> **AIM OF THE TASK**
Can you copy out, verbatim, the stretch of entries from the line containing "Given: Open the" through the line containing "click(1522, 535)"?

> **GIVEN RECORDS**
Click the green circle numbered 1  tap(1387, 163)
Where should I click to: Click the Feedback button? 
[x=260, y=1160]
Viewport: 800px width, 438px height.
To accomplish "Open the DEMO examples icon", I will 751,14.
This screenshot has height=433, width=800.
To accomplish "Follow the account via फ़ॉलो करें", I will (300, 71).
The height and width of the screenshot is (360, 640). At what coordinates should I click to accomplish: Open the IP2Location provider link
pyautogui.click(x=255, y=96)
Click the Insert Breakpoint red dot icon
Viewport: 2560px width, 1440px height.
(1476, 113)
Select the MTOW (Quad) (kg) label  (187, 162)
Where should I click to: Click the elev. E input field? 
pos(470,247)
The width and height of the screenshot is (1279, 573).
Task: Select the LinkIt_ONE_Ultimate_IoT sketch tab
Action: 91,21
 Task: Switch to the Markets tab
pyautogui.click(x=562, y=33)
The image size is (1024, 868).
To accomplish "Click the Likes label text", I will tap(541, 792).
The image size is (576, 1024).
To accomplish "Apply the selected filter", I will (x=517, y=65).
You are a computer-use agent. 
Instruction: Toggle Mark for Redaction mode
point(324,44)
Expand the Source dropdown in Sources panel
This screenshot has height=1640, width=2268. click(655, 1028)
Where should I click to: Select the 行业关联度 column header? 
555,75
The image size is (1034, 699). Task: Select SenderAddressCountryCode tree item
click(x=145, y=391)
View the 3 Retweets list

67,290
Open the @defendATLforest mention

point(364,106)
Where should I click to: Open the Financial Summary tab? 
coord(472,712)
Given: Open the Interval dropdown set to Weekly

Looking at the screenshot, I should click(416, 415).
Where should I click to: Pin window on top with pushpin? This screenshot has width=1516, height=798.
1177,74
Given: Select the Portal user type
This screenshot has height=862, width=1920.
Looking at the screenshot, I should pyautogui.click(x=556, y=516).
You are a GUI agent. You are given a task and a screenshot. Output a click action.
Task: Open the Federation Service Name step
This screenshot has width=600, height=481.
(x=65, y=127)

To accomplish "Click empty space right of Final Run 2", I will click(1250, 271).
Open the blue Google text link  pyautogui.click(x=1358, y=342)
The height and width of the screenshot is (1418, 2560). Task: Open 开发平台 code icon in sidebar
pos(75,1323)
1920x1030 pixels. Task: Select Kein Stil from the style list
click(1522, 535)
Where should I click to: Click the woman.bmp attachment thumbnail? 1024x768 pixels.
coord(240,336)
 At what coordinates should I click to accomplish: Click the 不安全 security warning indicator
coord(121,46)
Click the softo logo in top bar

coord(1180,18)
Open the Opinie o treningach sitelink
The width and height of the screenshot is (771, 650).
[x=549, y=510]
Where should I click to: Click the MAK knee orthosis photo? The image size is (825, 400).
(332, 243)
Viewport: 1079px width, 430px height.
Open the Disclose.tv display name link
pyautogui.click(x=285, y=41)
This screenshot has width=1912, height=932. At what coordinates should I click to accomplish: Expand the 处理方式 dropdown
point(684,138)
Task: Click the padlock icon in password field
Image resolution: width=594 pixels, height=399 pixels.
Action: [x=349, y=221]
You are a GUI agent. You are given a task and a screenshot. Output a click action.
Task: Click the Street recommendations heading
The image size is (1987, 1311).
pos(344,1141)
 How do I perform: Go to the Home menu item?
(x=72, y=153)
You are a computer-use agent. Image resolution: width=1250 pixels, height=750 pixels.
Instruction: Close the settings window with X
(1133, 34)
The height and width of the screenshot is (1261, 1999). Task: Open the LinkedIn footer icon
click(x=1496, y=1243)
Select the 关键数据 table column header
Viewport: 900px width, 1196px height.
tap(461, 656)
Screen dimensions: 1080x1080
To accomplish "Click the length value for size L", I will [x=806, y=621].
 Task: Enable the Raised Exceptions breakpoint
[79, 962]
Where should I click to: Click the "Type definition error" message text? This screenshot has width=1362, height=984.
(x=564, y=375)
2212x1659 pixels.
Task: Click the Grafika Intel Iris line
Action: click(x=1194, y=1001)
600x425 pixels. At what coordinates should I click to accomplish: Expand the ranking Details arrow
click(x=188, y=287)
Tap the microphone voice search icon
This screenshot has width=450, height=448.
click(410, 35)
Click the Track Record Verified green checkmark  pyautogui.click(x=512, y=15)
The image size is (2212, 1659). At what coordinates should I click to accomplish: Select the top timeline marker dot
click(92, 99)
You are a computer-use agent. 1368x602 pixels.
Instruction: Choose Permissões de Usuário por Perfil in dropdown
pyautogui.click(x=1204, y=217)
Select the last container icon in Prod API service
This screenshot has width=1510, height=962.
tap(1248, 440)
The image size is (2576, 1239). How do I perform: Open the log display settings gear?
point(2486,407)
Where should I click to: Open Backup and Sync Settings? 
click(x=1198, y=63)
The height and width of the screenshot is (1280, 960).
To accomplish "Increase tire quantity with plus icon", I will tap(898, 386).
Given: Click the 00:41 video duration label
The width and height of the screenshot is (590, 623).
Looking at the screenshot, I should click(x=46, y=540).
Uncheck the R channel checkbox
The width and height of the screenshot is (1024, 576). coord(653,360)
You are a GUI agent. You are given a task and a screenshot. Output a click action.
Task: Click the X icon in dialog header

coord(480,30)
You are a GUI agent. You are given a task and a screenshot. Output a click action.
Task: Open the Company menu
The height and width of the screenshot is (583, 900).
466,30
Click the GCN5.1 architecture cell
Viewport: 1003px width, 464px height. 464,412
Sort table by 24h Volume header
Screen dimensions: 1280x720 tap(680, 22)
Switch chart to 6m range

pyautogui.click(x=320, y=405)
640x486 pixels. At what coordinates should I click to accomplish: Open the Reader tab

> **ANSWER TO THE TASK**
Given: Open the Interval dropdown set to Weekly

Looking at the screenshot, I should click(416, 415).
Where should I click to: Pin window on top with pushpin? This screenshot has width=1516, height=798.
1177,74
Given: Select the Portal user type
This screenshot has height=862, width=1920.
Looking at the screenshot, I should pyautogui.click(x=556, y=516).
You are a GUI agent. You are given a task and a screenshot. Output a click action.
Task: Open the Federation Service Name step
This screenshot has width=600, height=481.
(x=65, y=127)

To accomplish "Click empty space right of Final Run 2", I will click(1250, 271).
Open the blue Google text link  pyautogui.click(x=1358, y=342)
The height and width of the screenshot is (1418, 2560). Task: Open 开发平台 code icon in sidebar
pos(75,1323)
1920x1030 pixels. Task: Select Kein Stil from the style list
click(1522, 535)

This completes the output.